В предшествовавших статьях я попытался, мои сограждане, представить вам ясно и убедительно важность Союза для вашего политического благополучия и счастья. Я раскрыл вам накопление опасностей, которым вы подвергнетесь, если допустите, чтобы ревность или извращения разрезали или развязали священный узел, связывающий воедино народ Америки. Я предлагаю сопровождать вас в последующем исследовании, в ходе которого истины, подлежащие усвоению, получат новые подтверждения до сих пор не замеченными фактами и аргументами. Если дорога, которую вам еще предстоит пройти, в некоторых местах покажется скучной или утомительной, помните, что вы заняты поиском данных по наиважнейшему вопросу, который может [c.109] только привлечь внимание свободного народа, а поле, через которое вам предстоит проехать, само по себе обширно, трудности путешествия еще более увеличивают лабиринты софистики, изобилующие на вашем пути. Моя цель заключается в том, чтобы устранять препятствия наиболее рациональным образом, не жертвуя целесообразностью в угоду поспешности.

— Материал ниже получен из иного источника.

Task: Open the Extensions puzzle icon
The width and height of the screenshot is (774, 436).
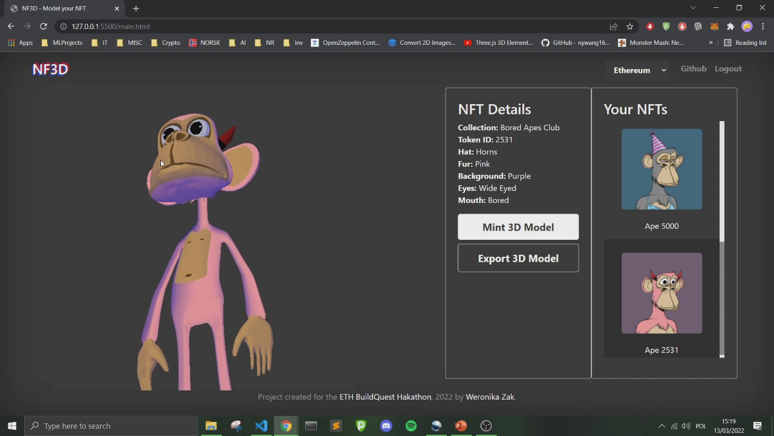Action: click(x=730, y=27)
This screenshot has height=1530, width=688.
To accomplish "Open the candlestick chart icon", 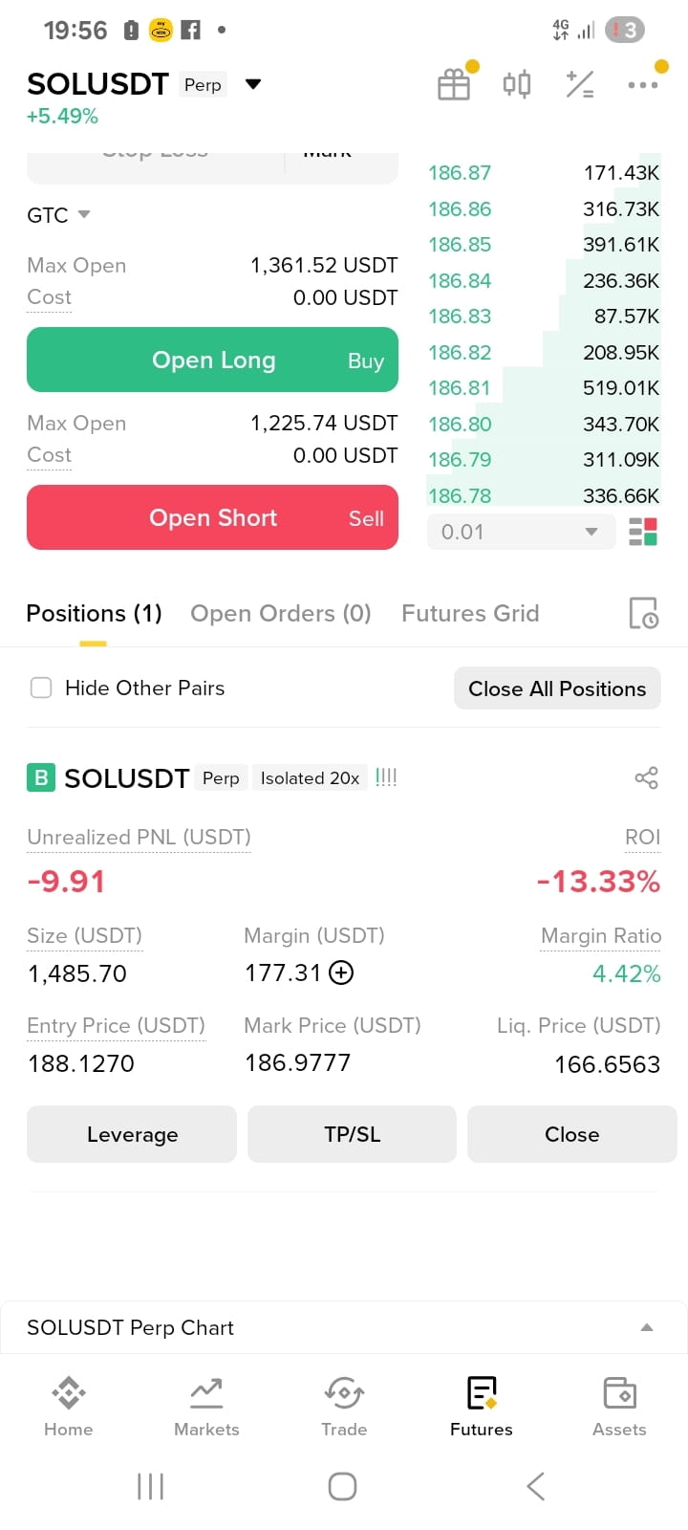I will click(x=517, y=84).
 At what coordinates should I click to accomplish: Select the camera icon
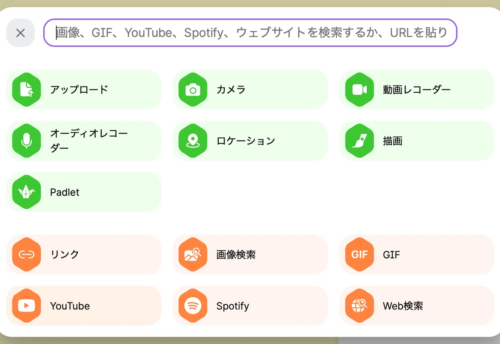(193, 89)
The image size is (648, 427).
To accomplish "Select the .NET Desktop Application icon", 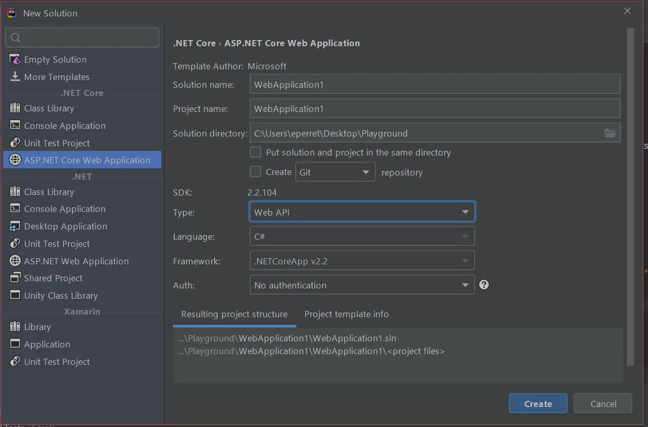I will coord(15,226).
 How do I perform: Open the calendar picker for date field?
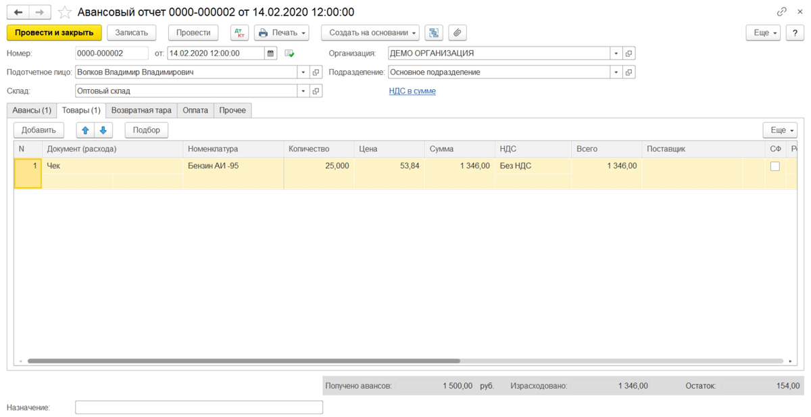point(271,53)
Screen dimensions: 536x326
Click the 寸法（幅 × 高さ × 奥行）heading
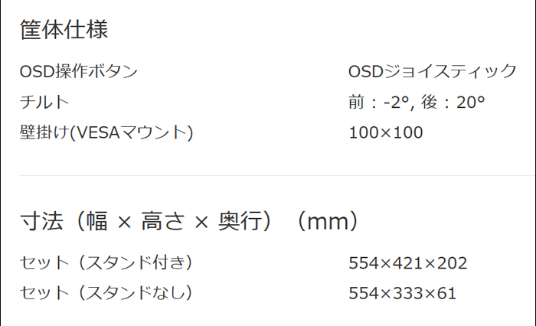point(146,221)
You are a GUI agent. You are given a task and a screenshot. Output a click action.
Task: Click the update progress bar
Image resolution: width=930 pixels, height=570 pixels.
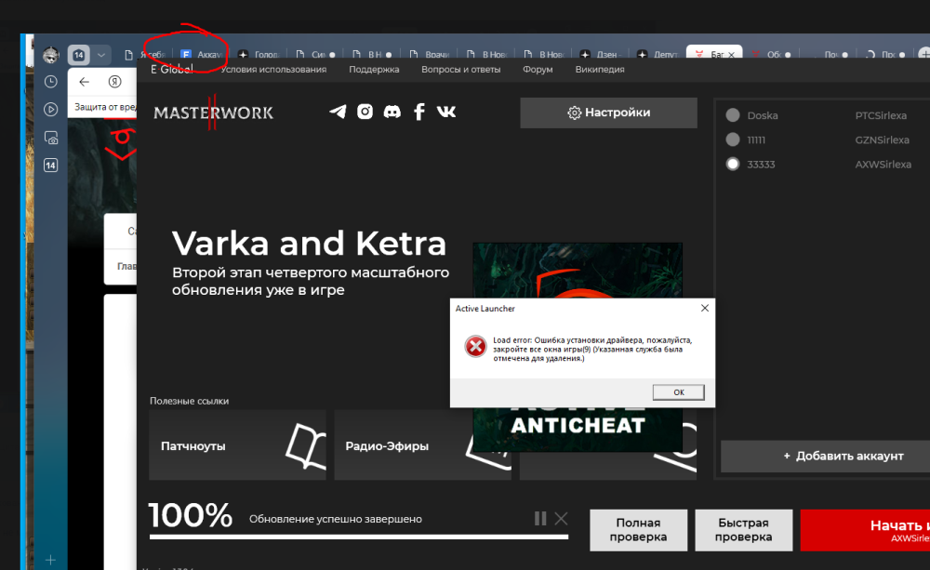(360, 537)
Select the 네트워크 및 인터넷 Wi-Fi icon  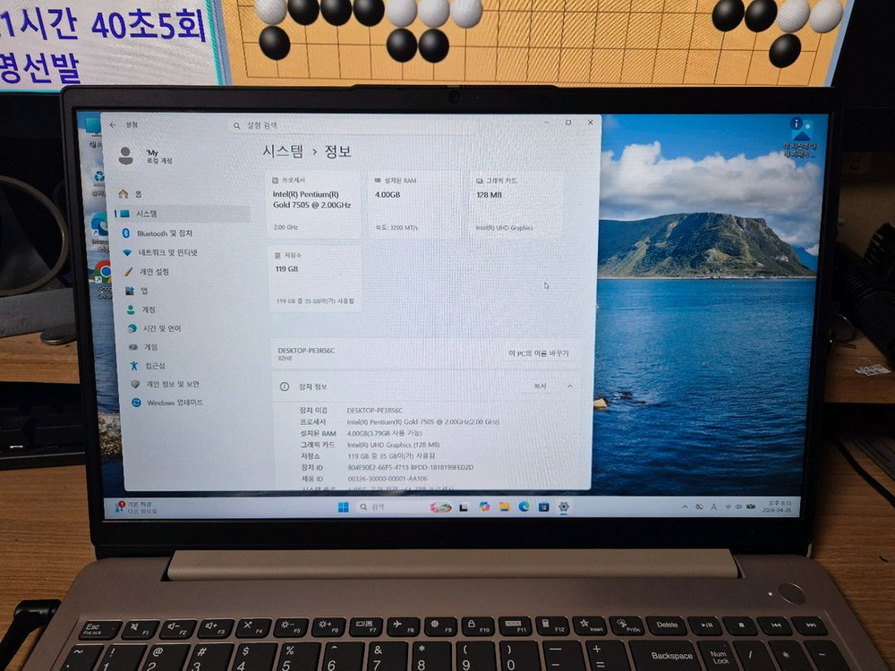tap(126, 251)
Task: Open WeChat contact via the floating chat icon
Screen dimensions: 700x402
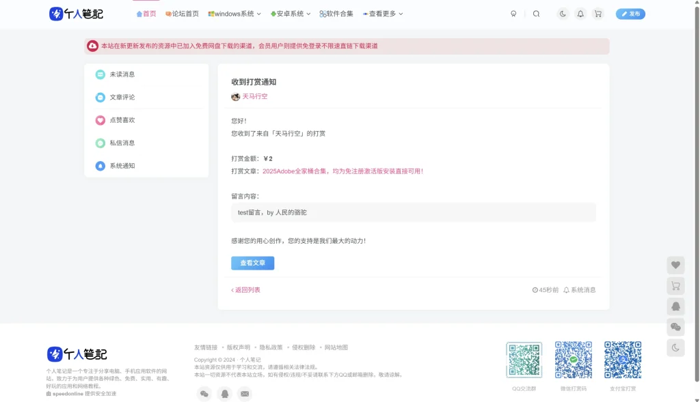Action: click(x=675, y=327)
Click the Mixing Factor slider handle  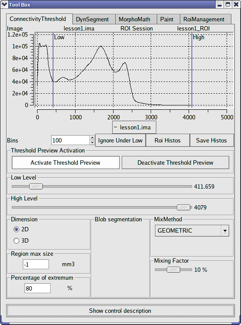[x=173, y=270]
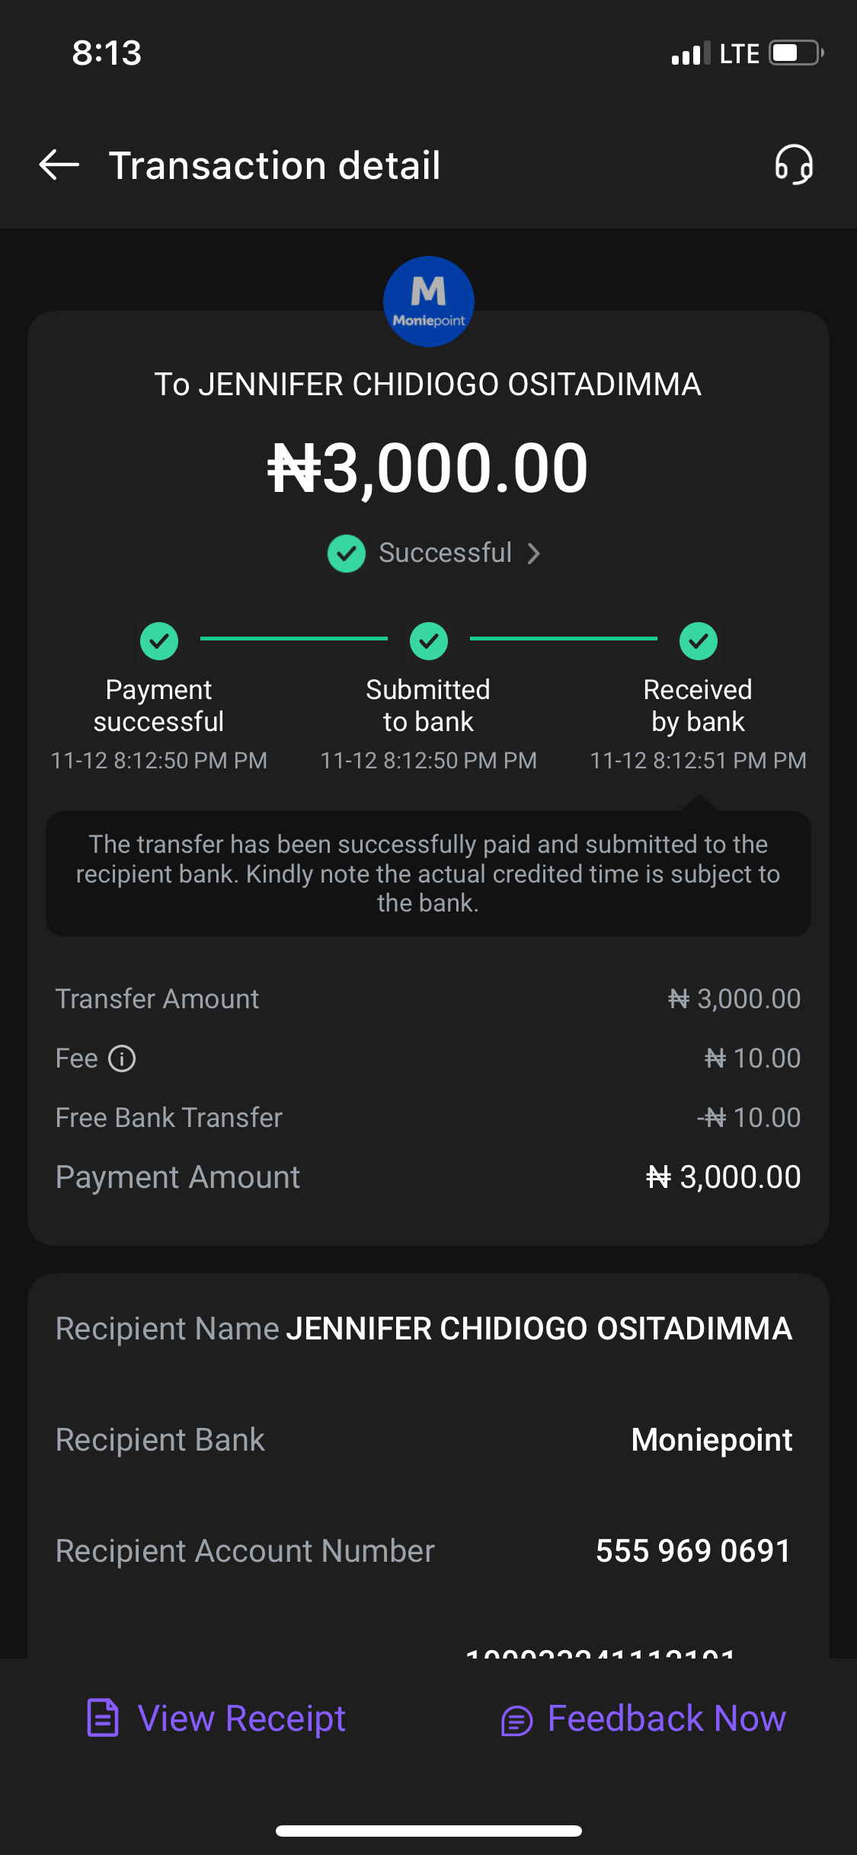Image resolution: width=857 pixels, height=1855 pixels.
Task: Tap the green Successful status checkmark
Action: 347,553
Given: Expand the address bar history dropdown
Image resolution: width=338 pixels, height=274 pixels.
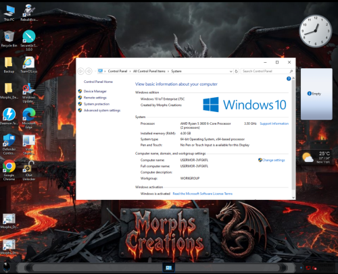Looking at the screenshot, I should click(231, 72).
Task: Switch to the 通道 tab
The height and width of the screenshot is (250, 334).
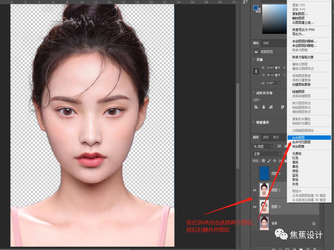Action: 265,137
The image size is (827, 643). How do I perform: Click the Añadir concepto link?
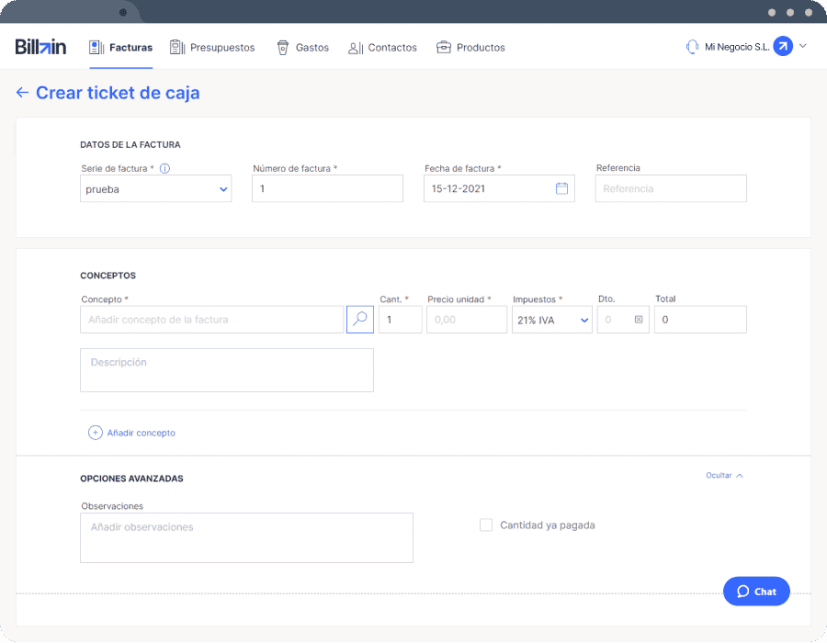click(141, 433)
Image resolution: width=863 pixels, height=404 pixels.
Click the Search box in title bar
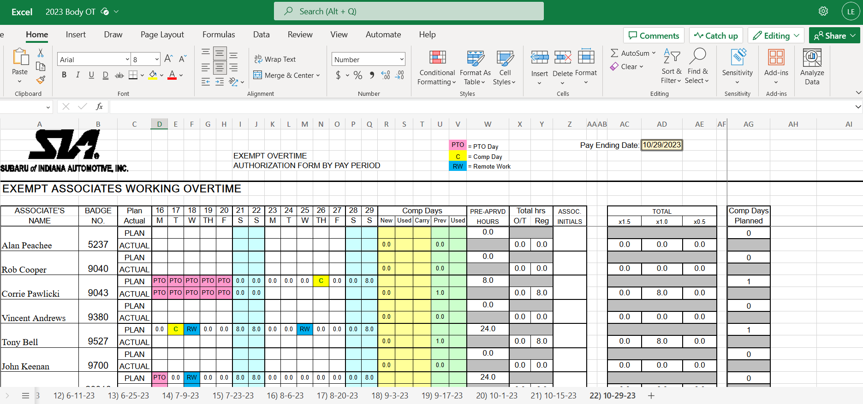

В рамках плана, составленного мною для рассмотрения этого вопроса, следующим пунктом значится “недостаточность нынешней конфедерации для сохранения Союза”. Вероятно, можно спросить, зачем нужно обоснование или доказательство для иллюстрации позиции, которая не оспаривается и не ставится под сомнение и которую умом и сердцем разделяют все классы, а с существом ее согласны как противники, так и друзья новой конституции? По правде говоря, следует признать, что как бы эти люди ни расходились по другим вопросам, они по крайней мере едины в том, что наша национальная система страдает существенными недостатками и нужно что-то сделать для спасения от надвигающейся анархии. Факты, подкрепляющие это мнение, больше не предмет для праздных обсуждений. Их прочувствовал народ в целом, и под их давлением проводившие ошибочную политику и несущие главную ответственность за тяжкое положение, в котором мы оказались, наконец неохотно признали, что в системе нашего федерального правительства действительно существуют дефекты, на которые давно указывали и сожалели о них просвещенные друзья Союза.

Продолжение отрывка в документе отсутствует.